Hand-washing study awash in misunderstanding …
The New York Times has reported on a study in which observers sat discreetly in bathrooms and observed whether people “properly” washed their hands (I reckon it would be quite hard to sit discreetly in a bathroom unless you’re in a cubicle). Anyway, the description of the study gave careful attention to the stats: 10.3% of women and over 15 percent of men didn’t wash at all. Of those who did wash, 22.8% did not use soap. And only 5.8% washed for more than 15 seconds.
The lead author said, “Forty-eight million people a year get sick from contaminated food, and the (American) Centre for Communicable Diseases says 50% would not have gotten sick if people had washed their hands properly. Do as your mum said: Wash your hands.”
Surely there’s some basic confusion over percentages here: 50% of those who got sick wouldn’t have if everyone had washed their hands properly, but we have no idea what percentage of those who don’t wash actually get sick.
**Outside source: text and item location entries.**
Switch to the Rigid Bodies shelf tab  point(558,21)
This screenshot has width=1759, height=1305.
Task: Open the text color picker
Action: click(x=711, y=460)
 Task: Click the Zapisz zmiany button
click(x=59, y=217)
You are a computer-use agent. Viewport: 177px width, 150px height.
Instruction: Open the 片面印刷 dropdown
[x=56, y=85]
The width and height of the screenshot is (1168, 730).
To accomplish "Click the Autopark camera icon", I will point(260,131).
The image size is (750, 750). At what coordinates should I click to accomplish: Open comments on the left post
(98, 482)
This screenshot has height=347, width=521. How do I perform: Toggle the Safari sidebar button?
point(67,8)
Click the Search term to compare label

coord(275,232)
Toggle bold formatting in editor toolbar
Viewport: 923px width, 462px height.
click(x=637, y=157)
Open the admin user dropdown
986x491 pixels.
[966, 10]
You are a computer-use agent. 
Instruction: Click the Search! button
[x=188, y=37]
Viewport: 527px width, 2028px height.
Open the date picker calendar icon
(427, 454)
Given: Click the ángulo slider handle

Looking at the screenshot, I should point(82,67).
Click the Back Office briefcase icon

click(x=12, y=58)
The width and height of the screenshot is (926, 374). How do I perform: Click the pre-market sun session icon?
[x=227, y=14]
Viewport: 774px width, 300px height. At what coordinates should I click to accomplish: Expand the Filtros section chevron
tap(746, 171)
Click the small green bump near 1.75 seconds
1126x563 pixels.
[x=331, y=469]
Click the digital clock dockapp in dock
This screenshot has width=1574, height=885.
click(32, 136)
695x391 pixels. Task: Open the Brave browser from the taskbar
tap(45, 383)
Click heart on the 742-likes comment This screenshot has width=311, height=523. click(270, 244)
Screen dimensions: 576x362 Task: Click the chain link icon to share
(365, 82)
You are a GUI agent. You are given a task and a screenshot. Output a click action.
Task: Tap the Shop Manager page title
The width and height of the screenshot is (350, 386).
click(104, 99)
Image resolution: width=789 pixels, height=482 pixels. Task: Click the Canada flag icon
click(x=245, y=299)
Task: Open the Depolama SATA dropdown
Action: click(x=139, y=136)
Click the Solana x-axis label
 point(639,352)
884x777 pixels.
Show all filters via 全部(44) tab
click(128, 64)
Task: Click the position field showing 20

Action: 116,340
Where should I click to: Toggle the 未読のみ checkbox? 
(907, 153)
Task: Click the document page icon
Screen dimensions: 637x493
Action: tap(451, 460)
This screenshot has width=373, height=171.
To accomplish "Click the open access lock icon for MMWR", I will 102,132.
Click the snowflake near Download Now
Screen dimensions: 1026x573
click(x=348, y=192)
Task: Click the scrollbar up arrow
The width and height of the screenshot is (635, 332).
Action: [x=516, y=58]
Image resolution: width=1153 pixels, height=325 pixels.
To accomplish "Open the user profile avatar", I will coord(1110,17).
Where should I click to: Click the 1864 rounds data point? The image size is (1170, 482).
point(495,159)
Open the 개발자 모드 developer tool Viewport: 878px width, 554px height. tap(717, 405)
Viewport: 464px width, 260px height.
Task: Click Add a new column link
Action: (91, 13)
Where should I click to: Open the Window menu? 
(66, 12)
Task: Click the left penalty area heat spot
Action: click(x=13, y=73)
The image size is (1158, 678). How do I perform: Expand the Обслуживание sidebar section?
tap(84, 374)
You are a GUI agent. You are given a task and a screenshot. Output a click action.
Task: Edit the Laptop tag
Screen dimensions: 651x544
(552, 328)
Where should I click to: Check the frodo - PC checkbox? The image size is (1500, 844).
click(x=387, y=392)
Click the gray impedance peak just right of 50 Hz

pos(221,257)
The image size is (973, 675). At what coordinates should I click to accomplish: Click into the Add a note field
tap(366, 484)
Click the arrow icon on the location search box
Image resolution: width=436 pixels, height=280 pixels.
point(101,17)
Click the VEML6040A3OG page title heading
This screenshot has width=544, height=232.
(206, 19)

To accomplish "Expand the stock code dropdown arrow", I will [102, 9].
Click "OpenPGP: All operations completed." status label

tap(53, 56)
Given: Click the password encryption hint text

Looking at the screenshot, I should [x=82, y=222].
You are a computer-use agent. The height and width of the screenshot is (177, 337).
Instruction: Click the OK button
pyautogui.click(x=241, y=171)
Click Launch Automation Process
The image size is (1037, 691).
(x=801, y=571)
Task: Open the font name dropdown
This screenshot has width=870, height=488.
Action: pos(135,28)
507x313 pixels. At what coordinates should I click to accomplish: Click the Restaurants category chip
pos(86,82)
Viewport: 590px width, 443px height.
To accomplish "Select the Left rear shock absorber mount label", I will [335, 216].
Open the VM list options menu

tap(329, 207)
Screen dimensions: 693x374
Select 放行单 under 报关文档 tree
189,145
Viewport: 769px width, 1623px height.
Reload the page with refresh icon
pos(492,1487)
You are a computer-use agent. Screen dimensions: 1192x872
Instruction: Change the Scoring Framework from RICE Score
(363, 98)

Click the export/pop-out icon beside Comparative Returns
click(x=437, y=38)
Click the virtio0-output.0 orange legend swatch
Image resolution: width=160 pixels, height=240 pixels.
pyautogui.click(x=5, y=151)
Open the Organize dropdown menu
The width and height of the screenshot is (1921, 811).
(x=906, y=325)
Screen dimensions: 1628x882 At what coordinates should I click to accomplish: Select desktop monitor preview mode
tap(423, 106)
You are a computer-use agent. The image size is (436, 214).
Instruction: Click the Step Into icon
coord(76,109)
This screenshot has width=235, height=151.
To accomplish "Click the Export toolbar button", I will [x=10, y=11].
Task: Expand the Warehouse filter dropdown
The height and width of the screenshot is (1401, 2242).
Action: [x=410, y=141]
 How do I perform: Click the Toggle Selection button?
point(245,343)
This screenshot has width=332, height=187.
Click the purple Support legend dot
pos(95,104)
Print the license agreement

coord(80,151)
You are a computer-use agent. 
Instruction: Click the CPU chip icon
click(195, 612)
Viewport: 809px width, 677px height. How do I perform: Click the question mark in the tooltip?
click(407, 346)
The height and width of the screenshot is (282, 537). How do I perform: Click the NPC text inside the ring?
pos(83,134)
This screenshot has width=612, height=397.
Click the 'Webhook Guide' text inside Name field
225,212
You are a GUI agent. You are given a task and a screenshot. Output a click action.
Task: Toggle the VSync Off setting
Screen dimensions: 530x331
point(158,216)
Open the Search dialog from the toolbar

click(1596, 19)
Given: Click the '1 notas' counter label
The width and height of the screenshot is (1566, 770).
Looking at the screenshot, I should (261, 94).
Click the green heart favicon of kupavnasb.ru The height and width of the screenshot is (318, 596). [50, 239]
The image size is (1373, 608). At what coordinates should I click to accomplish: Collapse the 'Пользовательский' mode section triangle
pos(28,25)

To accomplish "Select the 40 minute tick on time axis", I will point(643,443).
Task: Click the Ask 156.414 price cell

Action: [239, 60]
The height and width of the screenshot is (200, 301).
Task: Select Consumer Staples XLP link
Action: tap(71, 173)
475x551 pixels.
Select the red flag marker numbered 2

As a matter of fact, there is no indication that these particular non-handwashers have anything to do at all with the fact that people eat contaminated food. Does it matter what bathroom activity was being carried out? Whether you use toilet paper or your foot to flush? Whether you work in food services? Whether you subsequently wash your hands before eating dinner?
Though mum may have had good advice, this sort of scare-mongering about food-borne illnesses resulting from not washing one’s hands may actually distract us from the real concerns over germs.
- Read the full analysis by Rebecca Goldin, here. She is Director of Research for STATS, an American non-profit, non-partisan service that helps journalists think quantitatively through providing education, workshops and direct assistance with data analysis.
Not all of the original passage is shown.